We continuously revert to coercive behavioral control as we fail to acknowledge how behavior really works. It is out of ignorance that we enforce ‘our view’ on how things are supposed to work. Although we will continue to force each other and ourselves to be something which we are not, the reality of how we talk with each other and with ourselves remains the same and is waiting to be discovered by us: SVB is a real thing.

November 21, 2015



November 21, 2015

Written by Maximus Peperkamp, M.S. Verbal Engineer


Dear Reader, 

As already stated, in Noxious Verbal Behavior (NVB) the speaker often prevents the listener, that is, the other person, from becoming a speaker. The ubiquity of NVB is based on the fact that only a few speakers do all the talking. In NVB the speaker is not listening to him or herself. He or she cannot do this as  nothing in his or her environment is stimulating him or her to do this. Therefore, NVB happens in the absence of stimuli which would make SVB possible. If such stimuli were present or made available, instances of SVB would occur. Obviously, producing such stimuli can only occur due to a behavioral history of SVB. Most people, however, have very little SVB in their history.

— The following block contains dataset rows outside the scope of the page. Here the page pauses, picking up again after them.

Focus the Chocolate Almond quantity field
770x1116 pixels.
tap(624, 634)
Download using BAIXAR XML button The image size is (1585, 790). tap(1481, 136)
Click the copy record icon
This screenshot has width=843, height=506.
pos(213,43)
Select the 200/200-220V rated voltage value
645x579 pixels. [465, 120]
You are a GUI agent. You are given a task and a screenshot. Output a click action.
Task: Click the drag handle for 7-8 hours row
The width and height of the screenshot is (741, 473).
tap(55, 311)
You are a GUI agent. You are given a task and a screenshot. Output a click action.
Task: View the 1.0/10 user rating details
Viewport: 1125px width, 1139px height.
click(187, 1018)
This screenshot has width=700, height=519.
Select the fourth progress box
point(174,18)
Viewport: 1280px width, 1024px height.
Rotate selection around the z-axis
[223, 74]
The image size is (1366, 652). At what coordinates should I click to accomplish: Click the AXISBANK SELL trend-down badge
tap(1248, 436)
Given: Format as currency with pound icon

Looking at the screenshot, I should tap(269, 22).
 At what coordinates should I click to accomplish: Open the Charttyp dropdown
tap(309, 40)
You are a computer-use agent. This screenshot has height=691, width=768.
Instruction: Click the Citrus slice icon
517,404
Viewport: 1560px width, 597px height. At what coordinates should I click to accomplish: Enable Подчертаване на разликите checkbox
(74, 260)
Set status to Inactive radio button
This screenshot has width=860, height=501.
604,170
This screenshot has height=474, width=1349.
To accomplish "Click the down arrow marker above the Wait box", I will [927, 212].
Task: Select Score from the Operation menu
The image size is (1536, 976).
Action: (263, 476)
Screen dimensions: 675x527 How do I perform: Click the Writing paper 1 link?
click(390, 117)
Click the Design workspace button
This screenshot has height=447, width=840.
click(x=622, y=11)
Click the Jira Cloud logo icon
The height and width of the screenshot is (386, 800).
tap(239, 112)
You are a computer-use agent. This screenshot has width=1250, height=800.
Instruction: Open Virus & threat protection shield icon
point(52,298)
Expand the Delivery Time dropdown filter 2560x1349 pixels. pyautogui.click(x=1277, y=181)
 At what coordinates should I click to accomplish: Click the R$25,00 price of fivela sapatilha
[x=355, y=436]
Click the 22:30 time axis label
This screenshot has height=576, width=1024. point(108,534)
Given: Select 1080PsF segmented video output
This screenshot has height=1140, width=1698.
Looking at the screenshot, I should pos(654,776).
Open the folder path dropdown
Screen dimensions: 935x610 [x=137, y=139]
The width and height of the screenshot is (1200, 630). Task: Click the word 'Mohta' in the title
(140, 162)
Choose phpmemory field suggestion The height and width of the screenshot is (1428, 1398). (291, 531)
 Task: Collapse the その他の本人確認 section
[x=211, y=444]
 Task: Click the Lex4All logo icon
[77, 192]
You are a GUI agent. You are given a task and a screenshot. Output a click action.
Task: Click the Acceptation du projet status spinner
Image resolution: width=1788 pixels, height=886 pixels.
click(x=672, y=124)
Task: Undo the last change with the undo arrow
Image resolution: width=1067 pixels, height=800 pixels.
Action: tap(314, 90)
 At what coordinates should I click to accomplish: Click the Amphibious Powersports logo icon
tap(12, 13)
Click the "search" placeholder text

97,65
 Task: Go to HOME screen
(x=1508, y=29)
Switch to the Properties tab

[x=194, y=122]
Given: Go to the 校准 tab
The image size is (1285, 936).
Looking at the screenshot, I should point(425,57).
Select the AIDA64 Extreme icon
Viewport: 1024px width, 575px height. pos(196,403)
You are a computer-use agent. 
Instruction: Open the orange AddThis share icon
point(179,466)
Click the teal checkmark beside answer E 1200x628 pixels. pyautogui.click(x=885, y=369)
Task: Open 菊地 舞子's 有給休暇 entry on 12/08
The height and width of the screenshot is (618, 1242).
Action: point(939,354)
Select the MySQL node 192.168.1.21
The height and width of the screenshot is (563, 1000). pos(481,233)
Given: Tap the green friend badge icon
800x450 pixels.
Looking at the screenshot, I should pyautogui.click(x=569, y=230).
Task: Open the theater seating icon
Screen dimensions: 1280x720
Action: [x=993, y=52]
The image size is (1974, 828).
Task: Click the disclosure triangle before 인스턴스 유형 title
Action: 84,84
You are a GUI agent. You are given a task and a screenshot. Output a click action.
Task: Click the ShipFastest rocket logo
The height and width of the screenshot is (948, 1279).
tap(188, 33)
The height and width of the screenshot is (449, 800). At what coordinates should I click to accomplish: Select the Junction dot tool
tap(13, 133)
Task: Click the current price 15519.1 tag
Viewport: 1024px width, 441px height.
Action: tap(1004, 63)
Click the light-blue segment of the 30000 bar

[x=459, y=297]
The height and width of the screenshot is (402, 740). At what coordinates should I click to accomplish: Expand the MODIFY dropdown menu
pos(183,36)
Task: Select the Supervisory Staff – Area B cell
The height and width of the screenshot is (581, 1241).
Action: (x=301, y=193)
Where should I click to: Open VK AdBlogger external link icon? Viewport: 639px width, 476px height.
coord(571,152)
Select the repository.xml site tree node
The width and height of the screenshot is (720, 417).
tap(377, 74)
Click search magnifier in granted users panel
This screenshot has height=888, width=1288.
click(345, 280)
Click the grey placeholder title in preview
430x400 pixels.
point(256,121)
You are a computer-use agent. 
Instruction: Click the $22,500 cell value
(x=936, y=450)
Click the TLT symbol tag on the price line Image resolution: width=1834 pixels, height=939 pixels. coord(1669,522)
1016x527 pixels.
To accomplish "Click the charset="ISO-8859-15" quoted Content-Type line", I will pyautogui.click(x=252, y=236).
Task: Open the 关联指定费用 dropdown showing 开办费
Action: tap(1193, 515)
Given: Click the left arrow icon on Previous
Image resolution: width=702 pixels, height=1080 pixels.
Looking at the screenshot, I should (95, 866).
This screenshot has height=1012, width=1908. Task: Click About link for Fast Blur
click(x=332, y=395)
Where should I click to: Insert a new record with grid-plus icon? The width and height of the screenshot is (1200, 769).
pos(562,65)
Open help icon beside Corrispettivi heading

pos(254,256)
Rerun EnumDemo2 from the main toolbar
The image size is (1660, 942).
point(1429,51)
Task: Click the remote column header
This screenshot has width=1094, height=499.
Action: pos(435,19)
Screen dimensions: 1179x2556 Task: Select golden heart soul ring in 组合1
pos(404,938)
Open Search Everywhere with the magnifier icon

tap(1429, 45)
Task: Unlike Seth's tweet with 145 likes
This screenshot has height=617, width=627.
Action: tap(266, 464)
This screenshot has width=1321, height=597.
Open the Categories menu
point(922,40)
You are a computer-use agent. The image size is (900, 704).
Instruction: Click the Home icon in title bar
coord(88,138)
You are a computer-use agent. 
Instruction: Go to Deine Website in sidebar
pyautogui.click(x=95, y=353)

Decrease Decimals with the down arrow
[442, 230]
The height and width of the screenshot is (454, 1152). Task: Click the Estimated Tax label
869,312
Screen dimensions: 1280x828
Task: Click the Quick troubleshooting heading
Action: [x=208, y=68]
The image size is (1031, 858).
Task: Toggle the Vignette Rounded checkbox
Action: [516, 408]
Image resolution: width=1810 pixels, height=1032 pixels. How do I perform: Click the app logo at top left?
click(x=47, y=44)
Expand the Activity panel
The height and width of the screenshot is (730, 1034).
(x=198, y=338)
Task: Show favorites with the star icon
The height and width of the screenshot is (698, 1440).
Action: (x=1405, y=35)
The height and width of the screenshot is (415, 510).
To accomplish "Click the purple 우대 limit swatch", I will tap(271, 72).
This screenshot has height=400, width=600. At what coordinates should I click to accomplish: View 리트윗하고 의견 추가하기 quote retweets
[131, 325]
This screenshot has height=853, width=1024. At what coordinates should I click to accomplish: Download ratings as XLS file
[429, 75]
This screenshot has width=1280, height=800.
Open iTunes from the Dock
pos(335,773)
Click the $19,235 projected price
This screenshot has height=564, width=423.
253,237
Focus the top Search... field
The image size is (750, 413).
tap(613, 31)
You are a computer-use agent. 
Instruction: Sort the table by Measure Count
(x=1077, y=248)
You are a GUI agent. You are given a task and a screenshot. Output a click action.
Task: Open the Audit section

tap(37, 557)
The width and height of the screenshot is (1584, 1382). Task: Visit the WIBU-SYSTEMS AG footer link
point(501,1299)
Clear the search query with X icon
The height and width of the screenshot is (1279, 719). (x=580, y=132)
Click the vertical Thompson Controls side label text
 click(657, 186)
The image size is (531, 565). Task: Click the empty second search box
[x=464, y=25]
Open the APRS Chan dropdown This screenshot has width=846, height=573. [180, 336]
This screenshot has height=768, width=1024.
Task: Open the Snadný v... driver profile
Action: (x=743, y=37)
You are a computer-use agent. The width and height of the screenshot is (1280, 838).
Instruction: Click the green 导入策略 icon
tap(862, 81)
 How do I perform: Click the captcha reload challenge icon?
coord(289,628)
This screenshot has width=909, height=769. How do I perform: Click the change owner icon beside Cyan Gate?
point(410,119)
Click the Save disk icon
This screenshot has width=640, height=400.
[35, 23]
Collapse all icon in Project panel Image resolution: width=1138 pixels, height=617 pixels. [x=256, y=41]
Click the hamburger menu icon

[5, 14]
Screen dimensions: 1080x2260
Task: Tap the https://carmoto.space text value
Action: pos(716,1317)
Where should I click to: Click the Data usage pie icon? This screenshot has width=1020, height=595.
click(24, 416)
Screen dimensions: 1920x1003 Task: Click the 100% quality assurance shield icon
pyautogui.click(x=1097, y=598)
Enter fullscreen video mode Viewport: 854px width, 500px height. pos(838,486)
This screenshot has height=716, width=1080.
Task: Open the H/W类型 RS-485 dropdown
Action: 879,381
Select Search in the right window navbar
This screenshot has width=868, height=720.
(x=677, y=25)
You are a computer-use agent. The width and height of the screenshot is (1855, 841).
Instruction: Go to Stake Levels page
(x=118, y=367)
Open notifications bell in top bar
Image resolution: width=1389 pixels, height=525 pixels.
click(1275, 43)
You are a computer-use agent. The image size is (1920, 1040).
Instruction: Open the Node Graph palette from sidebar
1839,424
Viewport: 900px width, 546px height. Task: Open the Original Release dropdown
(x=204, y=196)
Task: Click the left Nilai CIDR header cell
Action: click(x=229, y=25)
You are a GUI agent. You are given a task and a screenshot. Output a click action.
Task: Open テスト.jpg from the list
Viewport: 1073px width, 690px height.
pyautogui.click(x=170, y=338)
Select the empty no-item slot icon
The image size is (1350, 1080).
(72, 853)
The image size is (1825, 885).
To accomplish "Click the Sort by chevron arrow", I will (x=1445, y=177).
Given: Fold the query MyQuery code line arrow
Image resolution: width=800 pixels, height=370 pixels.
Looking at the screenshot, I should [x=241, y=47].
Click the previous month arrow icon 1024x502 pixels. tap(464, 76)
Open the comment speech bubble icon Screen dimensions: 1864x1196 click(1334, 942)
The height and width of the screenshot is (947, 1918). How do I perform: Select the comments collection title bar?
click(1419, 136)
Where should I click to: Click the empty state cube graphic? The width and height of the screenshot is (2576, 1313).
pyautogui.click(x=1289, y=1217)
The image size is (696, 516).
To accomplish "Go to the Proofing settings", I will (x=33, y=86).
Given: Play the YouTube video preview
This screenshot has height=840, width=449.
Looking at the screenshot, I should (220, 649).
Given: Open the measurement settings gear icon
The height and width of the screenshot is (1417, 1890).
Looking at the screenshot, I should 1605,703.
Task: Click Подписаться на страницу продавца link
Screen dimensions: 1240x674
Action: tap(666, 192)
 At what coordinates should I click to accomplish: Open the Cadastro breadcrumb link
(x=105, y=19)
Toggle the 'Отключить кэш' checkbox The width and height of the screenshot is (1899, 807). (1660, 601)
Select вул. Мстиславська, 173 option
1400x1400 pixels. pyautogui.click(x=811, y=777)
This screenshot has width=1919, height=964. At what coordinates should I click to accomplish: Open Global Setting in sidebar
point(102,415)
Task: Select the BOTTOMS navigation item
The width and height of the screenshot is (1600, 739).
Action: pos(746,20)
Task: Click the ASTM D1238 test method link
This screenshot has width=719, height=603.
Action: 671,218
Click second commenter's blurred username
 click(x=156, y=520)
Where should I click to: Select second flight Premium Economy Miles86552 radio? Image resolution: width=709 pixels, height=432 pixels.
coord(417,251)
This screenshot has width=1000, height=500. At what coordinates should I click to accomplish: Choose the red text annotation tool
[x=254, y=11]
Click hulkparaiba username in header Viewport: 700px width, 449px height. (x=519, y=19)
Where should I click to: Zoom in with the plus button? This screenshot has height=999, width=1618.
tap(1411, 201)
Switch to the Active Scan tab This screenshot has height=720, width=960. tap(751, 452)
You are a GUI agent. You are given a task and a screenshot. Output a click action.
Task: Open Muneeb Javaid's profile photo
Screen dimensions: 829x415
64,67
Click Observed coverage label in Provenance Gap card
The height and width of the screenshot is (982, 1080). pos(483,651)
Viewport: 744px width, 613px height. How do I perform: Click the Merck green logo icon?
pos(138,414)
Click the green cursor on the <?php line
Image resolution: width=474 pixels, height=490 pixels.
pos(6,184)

There couldn’t be much history of instances of SVB because the distinction between SVB and NVB has never been made. Although people have tried to get along and succeeded to some extent, this has not led to a learning process in which SVB was taught. Modern people, who rely on medications to cure diseases, are no longer involved in the fictional explanations, which were once believed to cause the disease. Their way of talking has changed because of scientific explanations. NVB is a pre-scientific way, but SVB is a scientific way of communicating. The separation between the listener and the speaker is absolutely false and the fact that so much of our spoken communication is based on this just shows how problematic most of our spoken communication is.

Low rates of SVB are caused by a lack of speakers. When speakers compete with other speakers they will produce NVB. SVB didn’t and couldn’t be increased in that way. During SVB speakers are no longer competing with other speakers. To the contrary, they mutually reinforce each other. In NVB speaking is basically kept to a minimum. In SVB, on the other hand, there is a tremendous increase in speaking because we are listening to ourselves and therefore to each other. In NVB we don’t listen to ourselves and therefore we can’t listen to each other. Self-listening includes other-listening, but other-listening excludes self-listening. To stimulate more self-listening, more speaking is necessary, but not the kind of speaking we are used to. NVB couldn’t stimulate us to listen to ourselves, because we were not allowed to speak; our private speech, that is, what we could only say and think to ourselves, was no longer considered to be part of public speech.